Por supuesto que todo proceso, en su desarrollo, tiene angustiosos momentos de desaparecer si no se asegura de sobrevivir. El avance del programa “vida” triunfó. Y aseguró de mantenerse vigente replicándose o intercambiando material. Apareció el sexo.
Millones de diferentes formas de vida hoy existen gracias a ese fabuloso intercambio.
Pero de pronto se atravesó una forma de vida “inteligente”; apareció la especie que le pondría condiciones a la madre naturaleza y le dañó el “caminado”.
A uno de los regalos más portentosos de la naturaleza, el ser humano le puso condiciones.
Intercambiar material genético, a través de un mecanismo perfeccionado y aceptado por unanimidad, se convirtió en pecado y materia de profundo rechazo. A unos “aparecidos” y autonombrados “enviados” por supuestas divinidades, se les ocurrió semejante torpeza: que el sexo es pecaminoso y sucio y hay que proscribirlo y castigarlo.

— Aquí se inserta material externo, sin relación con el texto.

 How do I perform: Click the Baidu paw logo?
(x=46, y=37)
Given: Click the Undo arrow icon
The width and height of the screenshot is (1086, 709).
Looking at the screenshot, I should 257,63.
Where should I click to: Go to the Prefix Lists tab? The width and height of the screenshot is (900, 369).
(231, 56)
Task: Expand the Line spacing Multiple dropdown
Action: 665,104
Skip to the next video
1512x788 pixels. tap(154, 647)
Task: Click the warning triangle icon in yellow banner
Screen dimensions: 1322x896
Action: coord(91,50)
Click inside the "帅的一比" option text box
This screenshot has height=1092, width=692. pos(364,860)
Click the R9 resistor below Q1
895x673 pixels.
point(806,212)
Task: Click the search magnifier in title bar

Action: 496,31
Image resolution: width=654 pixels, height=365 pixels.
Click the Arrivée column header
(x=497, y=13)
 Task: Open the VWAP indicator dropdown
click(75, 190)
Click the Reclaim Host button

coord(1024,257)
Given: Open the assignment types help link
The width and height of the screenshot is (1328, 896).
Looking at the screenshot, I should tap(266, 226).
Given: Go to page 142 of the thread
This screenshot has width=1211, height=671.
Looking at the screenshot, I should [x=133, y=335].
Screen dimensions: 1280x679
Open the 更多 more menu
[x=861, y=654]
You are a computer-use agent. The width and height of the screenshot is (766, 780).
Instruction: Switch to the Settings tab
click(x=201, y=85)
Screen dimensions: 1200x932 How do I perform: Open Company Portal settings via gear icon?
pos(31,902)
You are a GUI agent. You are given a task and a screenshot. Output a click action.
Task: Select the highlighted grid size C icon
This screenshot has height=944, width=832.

Nació la “inmaculada concepción”; o sea, nacido sin pecado, sin mancha, o sea, sin sexo.
El delicioso y portentoso regalo de la naturaleza se convirtió en materia de castigo y represión. Muchas veces a lo largo de la ignominiosa historia de las religiones, con la muerte, previo proceso calculado de doloroso martirio.
Se adueñó abusivamente el ser humano de los comprobados éxitos de la madre naturaleza; y no solo eso; lo convirtió en “doctrina” y se autoproclamó rey de la absoluta verdad.
Después de más de 2.000 años el intercambio genético para perpetuar la especie ya no depende de la naturaleza. Depende de “doctrinarios abusivos” que se percataron de la inocencia y pasividad de subordinados pacíficos.
Una doctrina que se confiesa abiertamente discriminatoria en género, no puede dictar cátedra de igualdad ni mucho menos dar bendiciones de unión; no tiene autoridad para hacerlo.
La promesa de convivencia pacífica, amorosa y colaboracionista debe ser un compromiso del orden civil; es la ley quien debe decidir los pormenores de la vida en pareja.
Y por encima de todo, por supuesto, la suerte de los adorables frutos de una unión matrimonial: los inocentes, frágiles, amorosos y perpetuadores de la especie: los hijos (as).